これだけの条件を上げれば女ぽくっても良いものじゃないかと思うのに、はっきりとアギアは男だと感じる。
子供の時のアギアは中性的な美しさだった。それが今のアギアは…そう『雄々しい』。
その言葉が非常に合う大人の男だ。
目線を身体にずらせばそれは確固たる認識と変わる。
男らしい喉に均整のとれた長い四肢。
綺麗なくせに適当に色々な所で纏められている髪型も相極まり、アギアは草原を駆ける野生の動物を思わせた。
――目は釣り目気味なんだよなぁ…サランは垂れ目気味だから母親似なのか?
茶色の目も母親から貰ったんだろうな…あ、でも良く良く見たら顎のラインとか似ているかもしれねぇな…。

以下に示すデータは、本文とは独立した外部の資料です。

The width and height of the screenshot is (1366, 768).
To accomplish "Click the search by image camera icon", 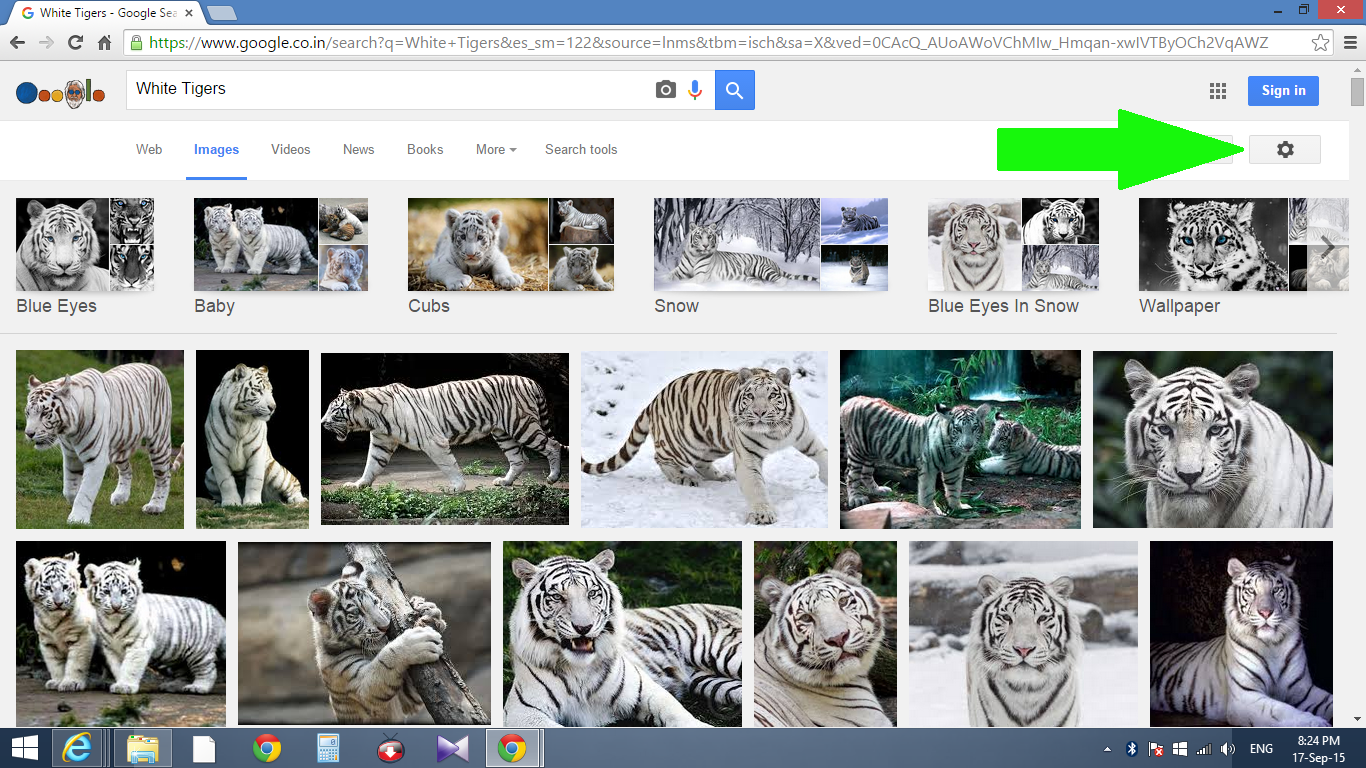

鼻の形とかも…やっぱり親子だなぁ…あ、髪質は違うか。サランは跳ねて柔らかいけどこいつはきちんと纏めりゃさらさらだろうな。今でもさらさらだけどな。
「…そうだ」
ばっと突然アギアの目が開かれた。
鼻と鼻が触れ合うくらいの近さで思わず観察に走ってしまった俺は声も無く思いきり仰け反る。
「あがっ!」
余りの勢いにぐきっと首がなって涙が滲んだ。
「な、ンだよ!」
「褒美と詫び、そして礼を考えて唇を合わせたら5秒は離すなよ」
「はぁ?!」
それじゃ、ぐっ ぶちゅっ ぱっ! じゃ無いじゃねぇか!
ぐっ ちゅー……4・5 ぱっ!ってことか、ええ?!
首に手を当ててわなわなと震える俺をよそに「さっさとしろ、食事が冷めるぞ」とアギアはまた目を閉じた。が、直ぐに瞼を開く。
「…ああ、もう一つ」
「も、もう要求は聞かねぇぞ!」
「先刻お前がした『して楽しいか?』という質問だがな、俺は好きだぞ。お前との口付け」
もう言葉も無くぽかんとアギアの顔を見つめる俺を見てふっと笑う。
「お前との口付けは心地良い。お前が許せば幾らでもしたいくらいだ」
そう言い終わると目を閉じた。
も、もうなんて反応すれば良いのか分からない…。
か、快楽主義者め…っ!!!
そんな事は終わった後に言えってンだ!こんな何とも言えない気持ちで出来るほど丈夫な心臓なんて持ち合わせてねぇよ!!!!
俺はくらりと後ろに後ずさった。